Драться с Потапом, чтобы вырваться на свободу, Санька побоялся. Он пошел бродить по дому, чтобы составить мнение о его планировке. Будь фигурант пограмотнее, он сравнил бы строение с критским Лабиринтом, в коем где-то сидит быкоголовый Минотавр. Но он знал из мифологии главным образом Юпитера, Меркурия, Венеру, нимф, сатиров, то есть тех, кто попадался в балетах.
Коридоры в доме соединялись под какими-то диковинными углами и выделывали выкрутасы. Санька, озабоченный поиском таких дверей, что сразу вели бы на улицу, по которой можно удрать, не увязая выше колен в сугробах, повернул налево, потом повернул направо, в незнакомый закоулок, и, пройдя с дюжину шагов, уткнулся в дверь. Она оказалась открыта, и Санька вошел в большую комнату, которая освещалась лишь огоньком лампады, висевшей в углу перед образом Николая-угодника.
В комнате пахло так, как за кулисами перед премьерой, когда привозят новенькие декорации и задники, на которых только-только высохла краска. Санька вздохнул — и затосковал. Если бы не рост — он стал бы уже вторым дансером, блистал, и все кричали: «Браво! Фора!», а к ногам летели б из партера кошельки с деньгами…
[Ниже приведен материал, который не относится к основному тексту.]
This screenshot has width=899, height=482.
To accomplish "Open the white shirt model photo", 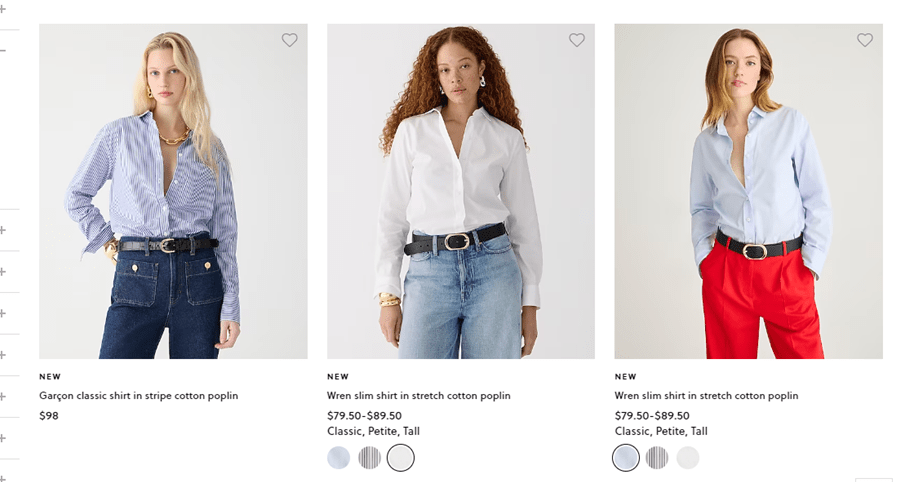I will [460, 191].
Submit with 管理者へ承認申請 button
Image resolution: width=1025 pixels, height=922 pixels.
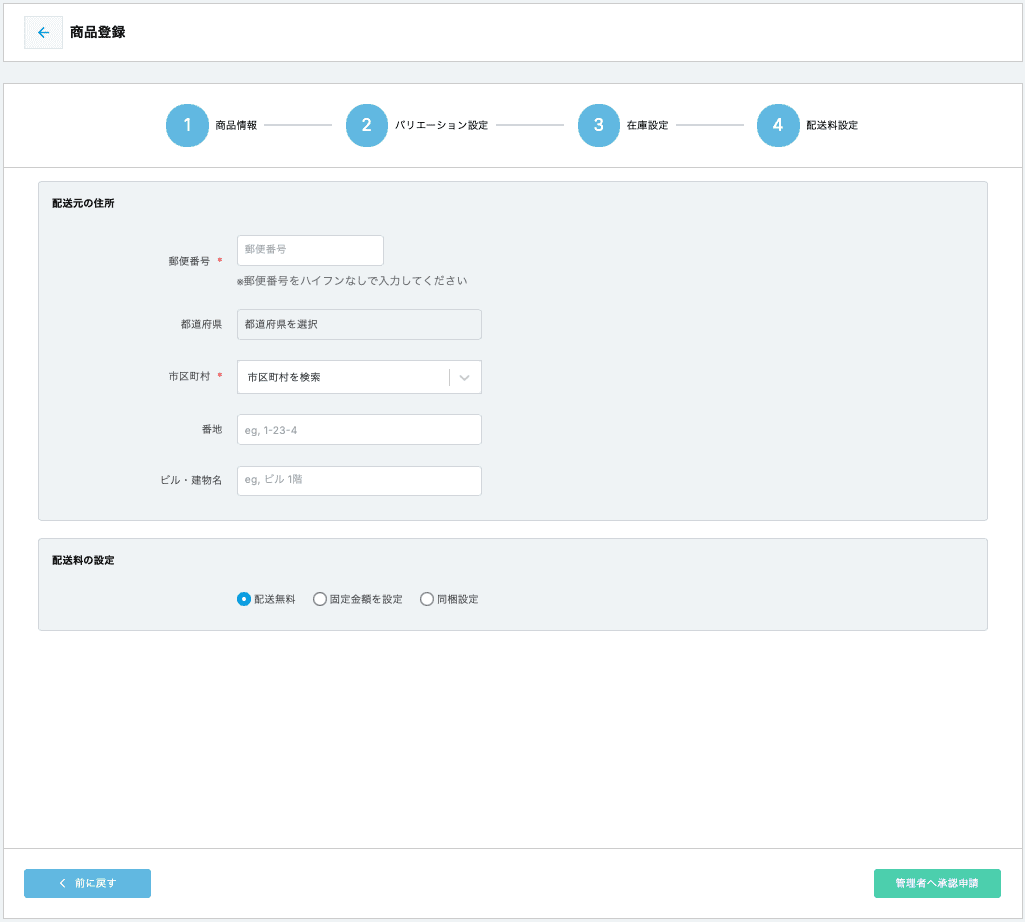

Санька любил театр, секунды торжества на сцене, и нельзя сказать, что жил ради них, — торжество-то достается дансеру, исполнившему арию, а береговая стража, стоя у него за спиной, только улыбается в лад. Скорее уж жил ради общей радости, когда последние звуки музыки смолкли, премьерный спектакль окончен, но публика бьет в ладоши, не унимается, показывая, сколько она всем довольна, в том числе — и слаженными движениями береговой стражи.